I think she is trying to say that this would be a good opportunity to build a bit of credit by purchasing items she planed on buying anyway with a card and then paying them off. Nothing wrong with that logic at all. Its actually very sound for someone who is just starting out in the credit world. You and I have no idea about her fiscal responsibility but we can assume by the mere fact that she is contemplating this proposition that she is more responsible than most.

If you reread her question its not about if she should do it or not but instead is about CC companies and advice on what to look for.

Just because you may not have been as responsible or your children are not responsible enough for a credit card. doesnt mean this person is the same so it would be advisable to withhold judgment and simply address the question at hand.

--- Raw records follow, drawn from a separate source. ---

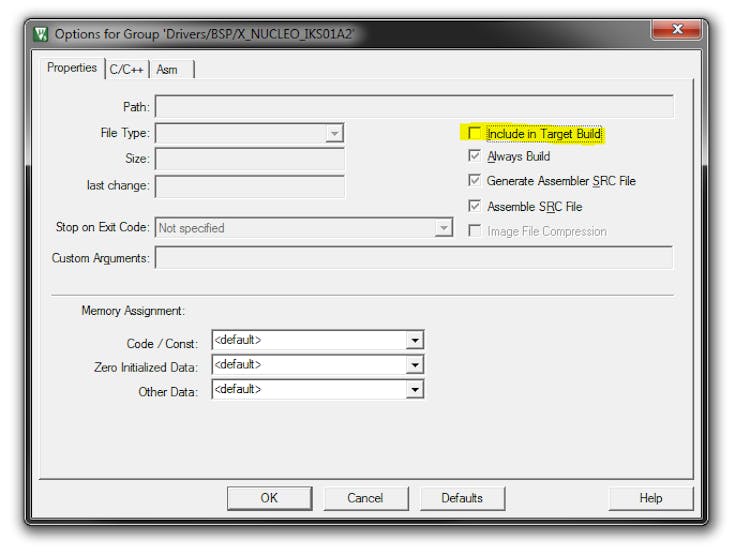This screenshot has width=732, height=555.
Task: Check the Image File Compression option
Action: (474, 231)
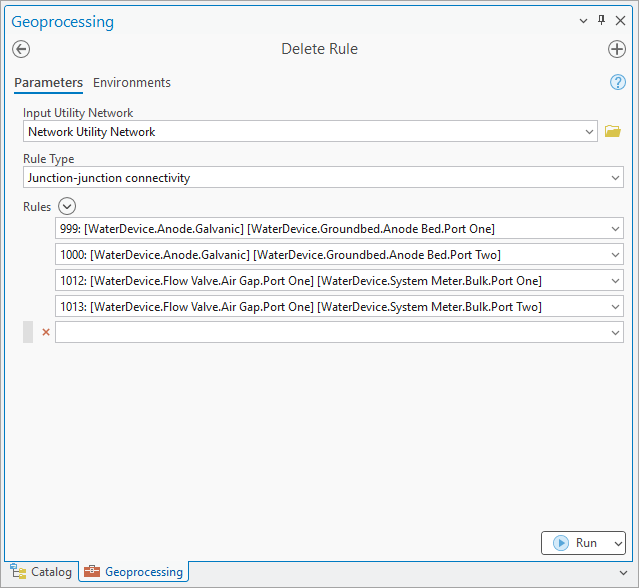Switch to the Environments tab
639x588 pixels.
(132, 83)
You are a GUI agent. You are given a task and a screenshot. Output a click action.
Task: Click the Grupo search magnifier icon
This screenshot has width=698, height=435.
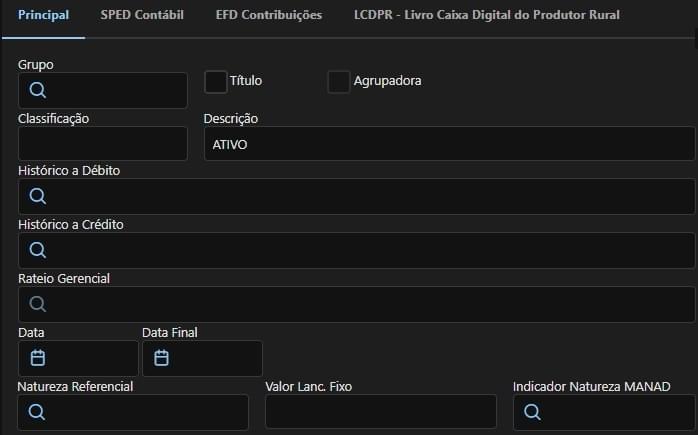37,90
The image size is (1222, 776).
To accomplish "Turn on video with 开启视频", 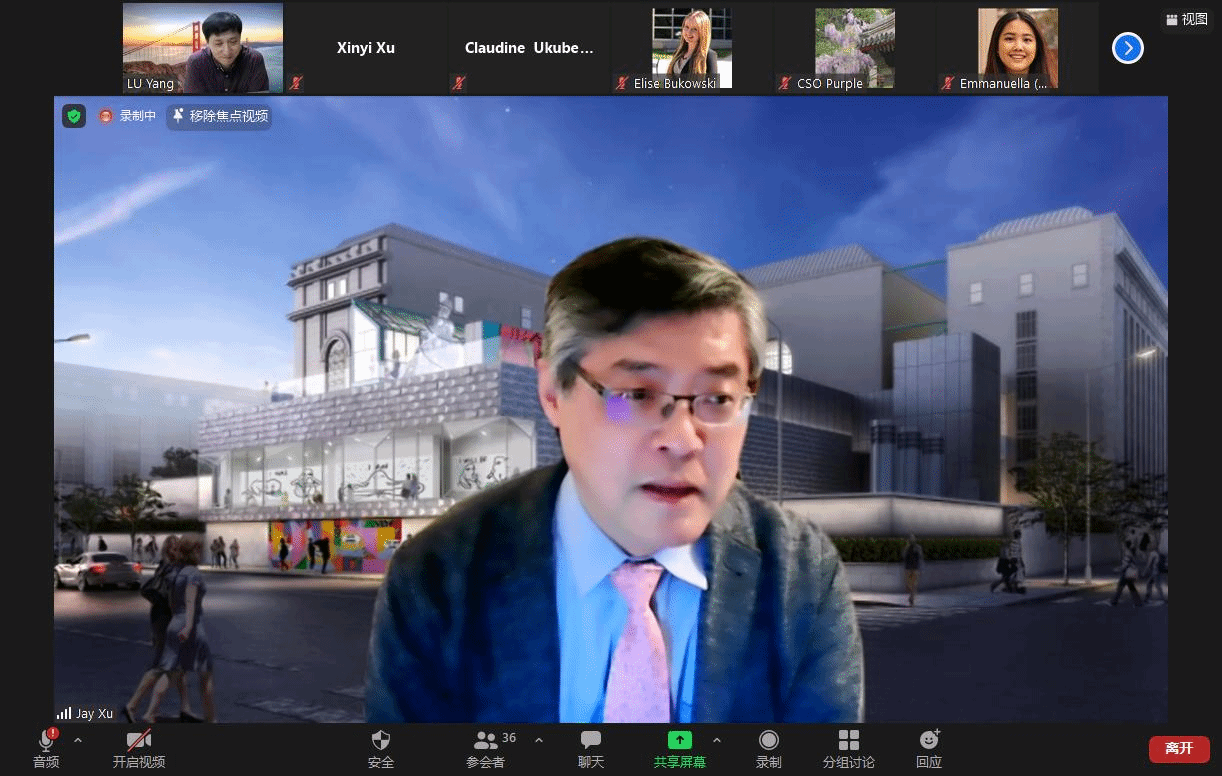I will (138, 741).
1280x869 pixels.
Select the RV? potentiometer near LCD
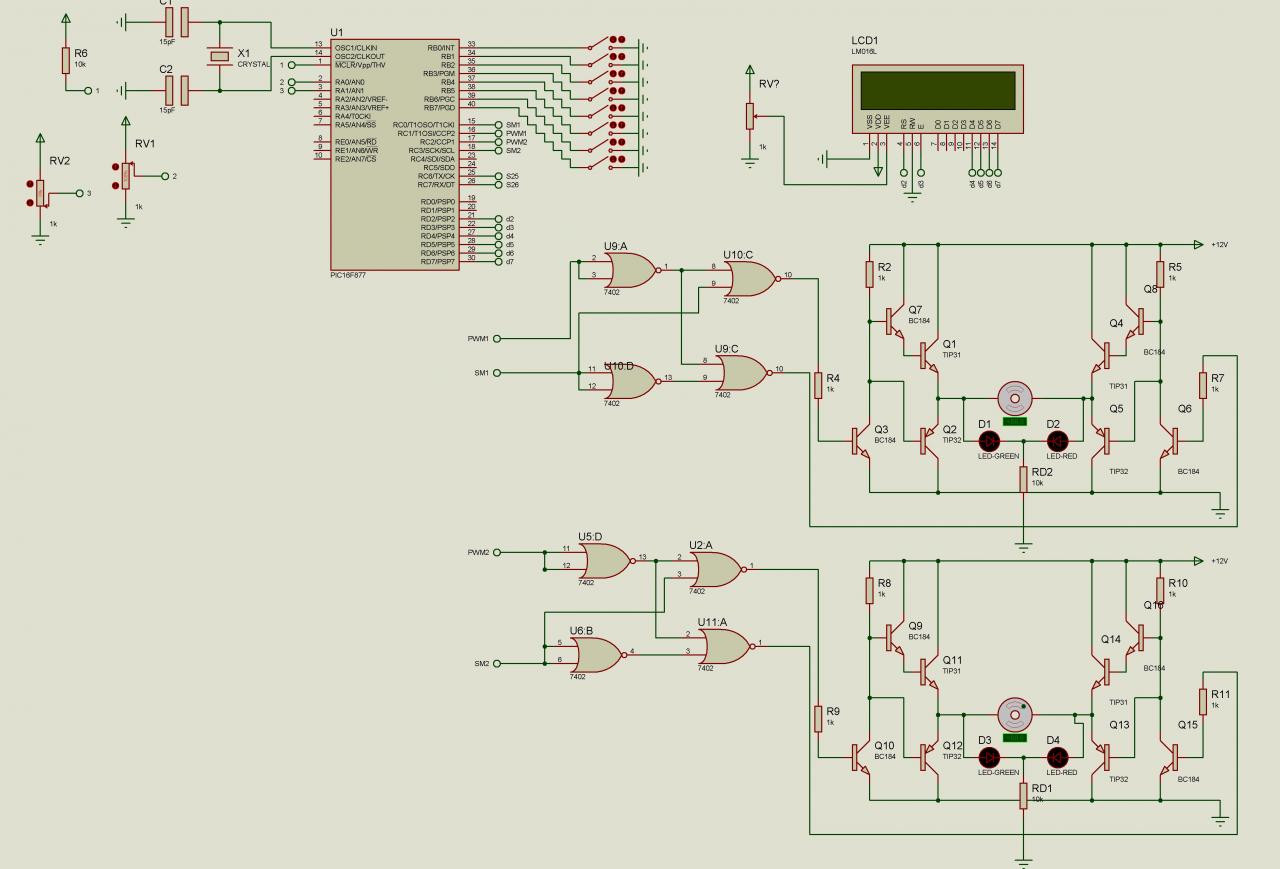750,115
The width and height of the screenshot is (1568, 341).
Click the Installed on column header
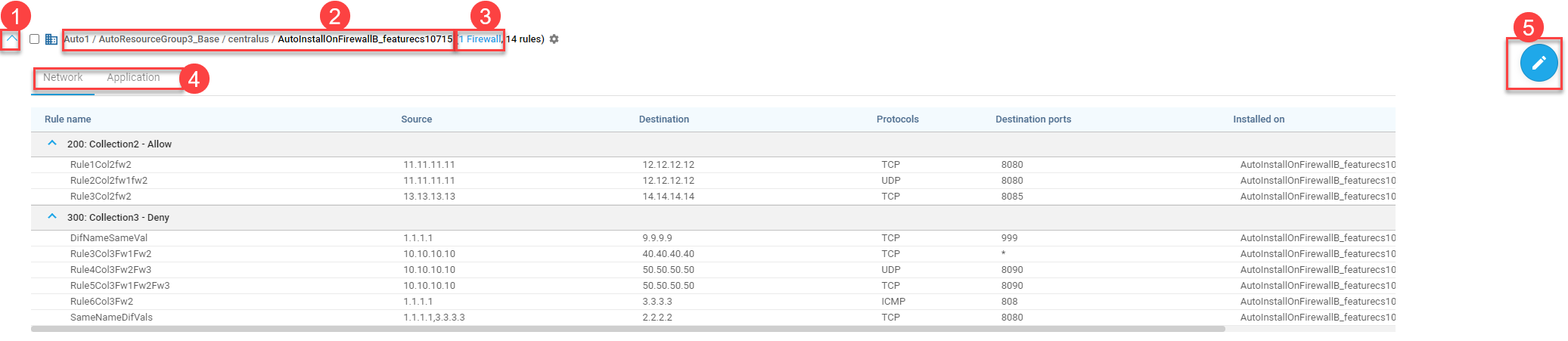click(x=1259, y=119)
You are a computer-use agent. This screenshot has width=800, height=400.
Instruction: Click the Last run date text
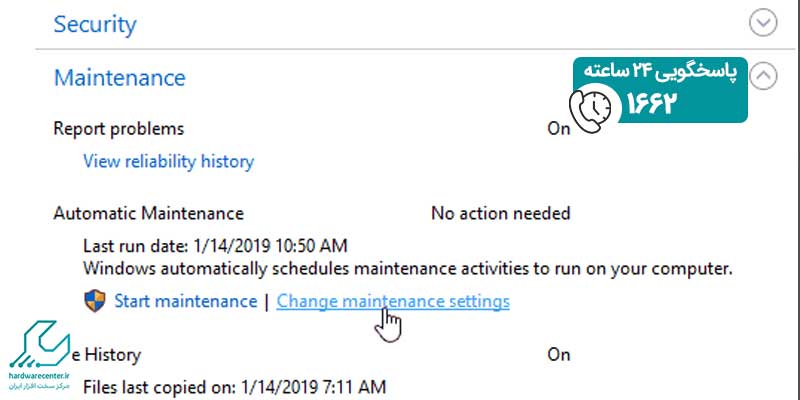pyautogui.click(x=215, y=246)
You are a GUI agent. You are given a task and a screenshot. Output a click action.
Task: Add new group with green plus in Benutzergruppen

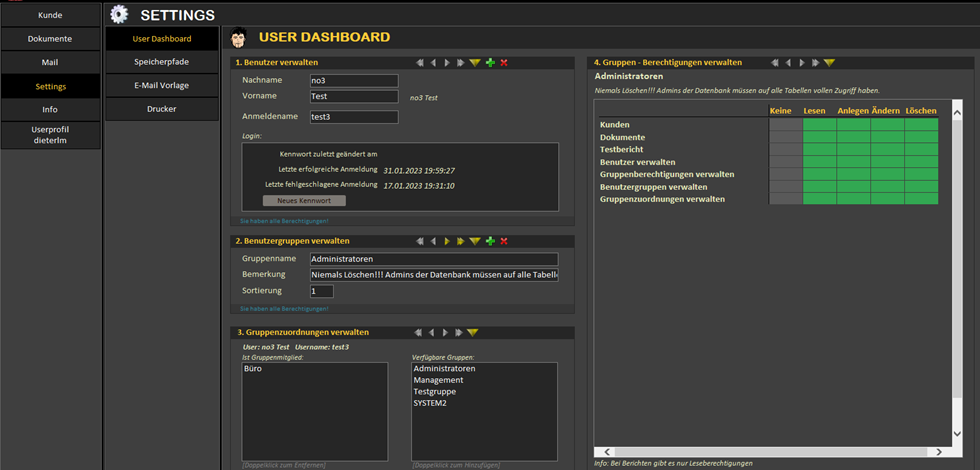click(490, 241)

I bought my first house when I was 20 because I took an active effort in building good credit quickly. I now own several properties and have not looked back.

My advice, never carry a balance if you can help it but dont be afraid of using a credit card. After all most credit cards give you a 30 day grace period in which you can use their money for FREE. As long as you pay off your balance you dont pay any interest. If you take the time and learn how to make THEIR money work for YOU then you can make incredible things happen. Oh like paying off a 30 year mortgage in half the time with no real change in spending habits, and other really cool things. My wife and I purchased a new home in February of this year and without an increase in income we have paid off almost 3 years off of our home.

Other than that, do some research and do lots of it. Remember there are lots of important factors like your debt to credit ratio, when they increase your credit limit it changes that ratio and actually improves your credit score.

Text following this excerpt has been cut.